I skipped episodes of “Gilmore Girls” when the main characters fought too much, not sure if I could handle even the most benign conflict. Soon, even purely joyful moments like seeing my wife after she got back from a long work trip were tainted by the voice in the back of my head reminding me that so many of my clients would never see their families again.

It was almost reasonable, this idea that because I spent my workdays immersed in the cruelty of humankind that I would avoid the same trauma outside work. But eventually, it wasn’t just outside of work. I felt so helpless and hopeless that I started to wonder why I even tried when it was so clear that there would be no end, no point at which we would arrive at some semblance of justice in our immigration system.

Losses started to seem inevitable. I got so anxious about work that I started taking carrying around a small pharmacy of pain relievers and anti-nausea medication to offset the stomachaches and migraines that plagued me. Even the wins felt hollow because I always was looking toward the next case, which I knew would break my heart all over again.

After my breakdown in Costco, I started looking for a solution. Everyone seemed to agree that I needed to first put on my own oxygen mask in the metaphorical plummeting airplane. But few were able to offer more suggestions than the infuriatingly vague “self-care.”

In attempting to cure my compassion fatigue, I amassed so many sheet masks I could wallpaper my bathroom with them. Bottles of calming essential oils clutter my cupboard. When natural remedies fail, I have Ativan. But all the self-care in the world won’t change the fact that I work in a place and within a system in which asylum cases are granted only around 3 percent of the time. The odds are always against my clients, and that is the root of the problem. It is hard to experience the relaxation promised by a lavender pillow mist when your clients are trapped in detention centers without access to proper hygiene or food.

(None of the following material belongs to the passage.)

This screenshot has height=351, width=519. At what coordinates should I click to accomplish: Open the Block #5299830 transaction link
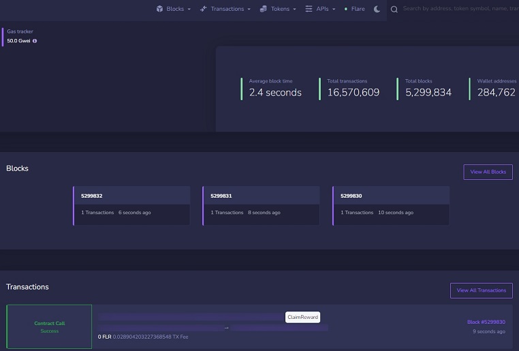(x=486, y=322)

Laura van Dernoot Lipsky, the author of Trauma Stewardship, writes that “people who are working to help those who suffer, or who are working to repair the world to prevent suffering, must somehow reconcile their own joy – the authentic wonder and delight in life – with the irrefutable fact of suffering in the world.”

True joy feels far-fetched to me right now, but her book did change the way I thought about self-care. I stopped believing that taking care of myself had to look like something out of a women’s magazine. Instead, I began to think about it more like a self-imposed jailbreak from the useless depressive martyrdom of refusing to allow myself to experience joy when so many that I work with are in the worst moments of their lives.

For now, I am starting there: trying to allow myself small moments of joy guilt-free. And so far, no joy has topped that of picking up newly released clients from the detention center. No matter what case is coming next, no matter how many cases were lost before this win, I am happy to have one afternoon, or even just an hour, or a moment, of happiness because right now, in this case, things went right.

I won’t ever be entirely OK ― none of us should ever be fully OK ― when things are so objectively bad. But for now, I am trying to really feel it when I see joy and resilience and strength in the world, and hold those moments equal in my heart with the suffering I witness. I’m trying to stay in the fight for more joy, more justice, moment by moment.